> _PROBLEM_:
The lines to return are those below that contain the word "computer".

++++ EXERCISE DATA ++++

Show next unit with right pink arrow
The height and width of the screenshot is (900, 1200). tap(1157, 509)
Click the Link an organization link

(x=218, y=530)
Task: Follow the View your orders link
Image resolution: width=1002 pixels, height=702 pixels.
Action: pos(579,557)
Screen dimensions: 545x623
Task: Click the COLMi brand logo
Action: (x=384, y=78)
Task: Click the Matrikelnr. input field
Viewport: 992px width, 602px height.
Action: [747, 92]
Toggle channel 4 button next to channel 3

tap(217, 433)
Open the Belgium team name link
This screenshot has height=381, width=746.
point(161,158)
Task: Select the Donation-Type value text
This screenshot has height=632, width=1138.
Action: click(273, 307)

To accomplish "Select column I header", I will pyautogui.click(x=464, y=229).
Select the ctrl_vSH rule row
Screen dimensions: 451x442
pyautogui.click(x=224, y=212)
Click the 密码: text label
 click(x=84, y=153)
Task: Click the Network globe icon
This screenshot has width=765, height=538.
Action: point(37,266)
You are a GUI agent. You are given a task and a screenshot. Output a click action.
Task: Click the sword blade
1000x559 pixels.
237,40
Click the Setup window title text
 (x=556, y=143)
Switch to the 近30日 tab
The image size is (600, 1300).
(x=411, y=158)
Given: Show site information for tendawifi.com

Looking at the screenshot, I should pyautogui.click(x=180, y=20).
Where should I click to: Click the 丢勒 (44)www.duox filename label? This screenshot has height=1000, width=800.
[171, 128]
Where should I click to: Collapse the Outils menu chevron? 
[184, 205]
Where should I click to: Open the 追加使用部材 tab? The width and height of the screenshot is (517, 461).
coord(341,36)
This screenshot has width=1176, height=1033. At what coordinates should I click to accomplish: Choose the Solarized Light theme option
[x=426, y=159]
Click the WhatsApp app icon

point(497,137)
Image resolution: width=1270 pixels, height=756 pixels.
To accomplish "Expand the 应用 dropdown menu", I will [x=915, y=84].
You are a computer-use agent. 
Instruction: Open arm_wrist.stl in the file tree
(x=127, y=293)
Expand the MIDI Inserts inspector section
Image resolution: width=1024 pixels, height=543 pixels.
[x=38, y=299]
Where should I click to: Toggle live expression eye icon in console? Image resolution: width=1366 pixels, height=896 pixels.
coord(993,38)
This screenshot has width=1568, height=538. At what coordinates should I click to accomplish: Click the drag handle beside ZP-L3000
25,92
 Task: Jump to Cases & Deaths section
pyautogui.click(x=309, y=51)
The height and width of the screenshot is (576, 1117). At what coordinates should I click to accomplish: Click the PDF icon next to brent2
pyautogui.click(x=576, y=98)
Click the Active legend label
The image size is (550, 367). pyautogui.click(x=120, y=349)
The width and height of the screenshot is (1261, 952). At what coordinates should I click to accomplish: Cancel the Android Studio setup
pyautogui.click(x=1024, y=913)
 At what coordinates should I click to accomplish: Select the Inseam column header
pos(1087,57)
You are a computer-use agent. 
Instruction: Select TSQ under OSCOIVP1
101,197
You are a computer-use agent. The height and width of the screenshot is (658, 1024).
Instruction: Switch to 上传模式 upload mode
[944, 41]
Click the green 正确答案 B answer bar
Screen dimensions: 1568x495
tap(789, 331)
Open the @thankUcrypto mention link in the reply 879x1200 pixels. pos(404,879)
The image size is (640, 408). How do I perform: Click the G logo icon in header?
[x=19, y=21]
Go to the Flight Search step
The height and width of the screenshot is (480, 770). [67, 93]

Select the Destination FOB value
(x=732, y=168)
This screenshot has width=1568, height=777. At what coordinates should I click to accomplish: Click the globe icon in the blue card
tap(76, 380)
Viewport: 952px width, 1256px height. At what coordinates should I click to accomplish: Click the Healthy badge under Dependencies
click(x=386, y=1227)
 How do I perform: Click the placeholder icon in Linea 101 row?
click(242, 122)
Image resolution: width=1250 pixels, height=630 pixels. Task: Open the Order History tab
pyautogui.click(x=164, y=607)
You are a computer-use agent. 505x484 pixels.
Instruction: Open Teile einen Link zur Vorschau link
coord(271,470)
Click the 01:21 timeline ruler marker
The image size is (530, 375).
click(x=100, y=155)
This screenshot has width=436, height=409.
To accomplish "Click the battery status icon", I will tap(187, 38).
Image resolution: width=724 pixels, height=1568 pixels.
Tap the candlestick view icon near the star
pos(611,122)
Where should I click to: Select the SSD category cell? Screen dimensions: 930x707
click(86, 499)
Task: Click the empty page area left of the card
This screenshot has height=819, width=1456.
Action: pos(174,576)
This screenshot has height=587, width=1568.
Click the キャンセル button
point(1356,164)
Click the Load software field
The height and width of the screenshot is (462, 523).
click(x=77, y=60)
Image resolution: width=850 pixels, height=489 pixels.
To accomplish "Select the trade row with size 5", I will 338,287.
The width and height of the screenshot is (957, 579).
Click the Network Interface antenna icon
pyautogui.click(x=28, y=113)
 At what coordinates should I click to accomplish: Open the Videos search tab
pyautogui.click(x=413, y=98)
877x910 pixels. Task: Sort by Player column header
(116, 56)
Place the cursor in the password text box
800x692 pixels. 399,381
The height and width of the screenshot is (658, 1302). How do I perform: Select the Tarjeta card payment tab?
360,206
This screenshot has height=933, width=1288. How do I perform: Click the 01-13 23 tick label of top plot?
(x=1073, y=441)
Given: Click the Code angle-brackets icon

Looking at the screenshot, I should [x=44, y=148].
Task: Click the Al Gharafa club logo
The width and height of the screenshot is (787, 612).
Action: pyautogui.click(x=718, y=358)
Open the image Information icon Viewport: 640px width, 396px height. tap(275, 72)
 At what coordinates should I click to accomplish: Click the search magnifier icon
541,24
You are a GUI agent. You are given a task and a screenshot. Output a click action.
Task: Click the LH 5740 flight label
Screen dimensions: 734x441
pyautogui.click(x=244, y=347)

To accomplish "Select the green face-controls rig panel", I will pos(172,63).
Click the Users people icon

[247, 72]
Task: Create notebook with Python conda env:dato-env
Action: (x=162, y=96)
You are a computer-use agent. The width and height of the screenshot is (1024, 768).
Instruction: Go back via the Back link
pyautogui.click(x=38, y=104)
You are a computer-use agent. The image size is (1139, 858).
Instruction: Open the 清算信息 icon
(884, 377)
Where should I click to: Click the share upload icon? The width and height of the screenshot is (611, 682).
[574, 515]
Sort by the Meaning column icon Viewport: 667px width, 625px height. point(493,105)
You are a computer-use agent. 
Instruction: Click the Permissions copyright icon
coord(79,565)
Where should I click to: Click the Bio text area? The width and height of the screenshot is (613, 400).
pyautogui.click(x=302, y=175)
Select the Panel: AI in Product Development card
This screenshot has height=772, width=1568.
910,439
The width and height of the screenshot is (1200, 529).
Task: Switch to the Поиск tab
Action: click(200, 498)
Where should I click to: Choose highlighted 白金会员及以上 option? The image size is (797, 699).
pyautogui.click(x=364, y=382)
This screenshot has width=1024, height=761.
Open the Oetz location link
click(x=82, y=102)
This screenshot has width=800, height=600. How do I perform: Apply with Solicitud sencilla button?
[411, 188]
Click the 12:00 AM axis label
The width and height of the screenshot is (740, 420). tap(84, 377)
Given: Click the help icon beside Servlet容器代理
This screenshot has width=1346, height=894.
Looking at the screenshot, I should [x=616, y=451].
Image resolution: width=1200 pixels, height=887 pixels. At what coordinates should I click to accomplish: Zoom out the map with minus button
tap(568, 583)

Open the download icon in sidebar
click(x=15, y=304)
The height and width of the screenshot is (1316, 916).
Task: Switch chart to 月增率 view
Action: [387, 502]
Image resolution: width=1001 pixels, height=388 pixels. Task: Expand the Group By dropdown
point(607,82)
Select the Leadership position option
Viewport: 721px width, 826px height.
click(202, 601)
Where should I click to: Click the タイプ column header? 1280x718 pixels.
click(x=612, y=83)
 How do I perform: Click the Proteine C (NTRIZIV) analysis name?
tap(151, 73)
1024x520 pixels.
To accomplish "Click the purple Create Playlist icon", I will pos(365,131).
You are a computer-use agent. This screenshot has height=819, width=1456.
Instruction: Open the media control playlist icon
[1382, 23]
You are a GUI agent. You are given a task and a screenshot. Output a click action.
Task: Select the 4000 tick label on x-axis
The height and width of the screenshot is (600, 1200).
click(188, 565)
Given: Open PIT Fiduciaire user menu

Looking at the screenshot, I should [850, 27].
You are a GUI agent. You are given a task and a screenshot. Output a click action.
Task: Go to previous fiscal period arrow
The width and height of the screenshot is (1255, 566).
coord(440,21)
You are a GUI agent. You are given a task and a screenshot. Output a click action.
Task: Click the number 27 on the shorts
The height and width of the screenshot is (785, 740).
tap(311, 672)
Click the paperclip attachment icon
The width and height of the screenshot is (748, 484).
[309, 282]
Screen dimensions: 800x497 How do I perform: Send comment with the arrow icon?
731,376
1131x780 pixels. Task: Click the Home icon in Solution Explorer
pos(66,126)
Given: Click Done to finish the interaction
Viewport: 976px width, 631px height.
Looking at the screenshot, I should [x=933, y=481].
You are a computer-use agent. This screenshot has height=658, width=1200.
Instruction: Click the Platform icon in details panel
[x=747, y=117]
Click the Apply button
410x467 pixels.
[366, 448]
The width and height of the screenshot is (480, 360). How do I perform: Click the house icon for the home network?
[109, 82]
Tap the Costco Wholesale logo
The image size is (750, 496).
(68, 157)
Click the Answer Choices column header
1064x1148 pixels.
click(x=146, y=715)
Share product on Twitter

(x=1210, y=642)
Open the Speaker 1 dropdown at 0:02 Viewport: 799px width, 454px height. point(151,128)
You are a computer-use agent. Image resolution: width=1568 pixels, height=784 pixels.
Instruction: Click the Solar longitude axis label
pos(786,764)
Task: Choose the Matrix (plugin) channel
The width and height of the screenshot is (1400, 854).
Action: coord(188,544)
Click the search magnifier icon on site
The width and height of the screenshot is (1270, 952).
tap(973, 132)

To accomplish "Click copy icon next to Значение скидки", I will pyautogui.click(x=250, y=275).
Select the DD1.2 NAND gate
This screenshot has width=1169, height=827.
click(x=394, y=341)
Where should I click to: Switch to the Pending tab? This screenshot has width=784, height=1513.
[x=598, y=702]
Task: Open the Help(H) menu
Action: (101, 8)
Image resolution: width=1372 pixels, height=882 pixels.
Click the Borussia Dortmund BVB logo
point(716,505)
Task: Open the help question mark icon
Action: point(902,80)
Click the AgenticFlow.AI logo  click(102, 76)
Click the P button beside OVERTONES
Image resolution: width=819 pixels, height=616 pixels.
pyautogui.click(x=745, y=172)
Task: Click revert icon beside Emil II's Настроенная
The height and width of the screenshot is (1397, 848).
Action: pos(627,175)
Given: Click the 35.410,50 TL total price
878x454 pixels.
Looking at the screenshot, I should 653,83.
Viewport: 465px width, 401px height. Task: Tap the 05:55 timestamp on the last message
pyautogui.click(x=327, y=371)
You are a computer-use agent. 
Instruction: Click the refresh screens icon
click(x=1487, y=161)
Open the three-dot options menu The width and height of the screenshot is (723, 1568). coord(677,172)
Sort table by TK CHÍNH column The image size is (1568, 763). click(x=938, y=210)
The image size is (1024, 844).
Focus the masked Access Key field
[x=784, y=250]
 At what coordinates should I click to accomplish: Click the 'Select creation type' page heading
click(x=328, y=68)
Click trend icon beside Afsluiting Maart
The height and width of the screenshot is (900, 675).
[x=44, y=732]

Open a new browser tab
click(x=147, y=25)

++++

> _YOUR RESPONSE_:
You are a computer-use agent. 
You are a computer-use agent. 
You are a computer-use agent. The height and width of the screenshot is (658, 1024).
You are a computer-use agent. 505x484 pixels.
You are a computer-use agent. The width and height of the screenshot is (1024, 768).
You are a computer-use agent. The image size is (1139, 858).
You are a computer-use agent. 
You are a computer-use agent. This screenshot has height=819, width=1456.
You are a computer-use agent. This screenshot has height=658, width=1200.
You are a computer-use agent. Image resolution: width=1568 pixels, height=784 pixels.
You are a computer-use agent. 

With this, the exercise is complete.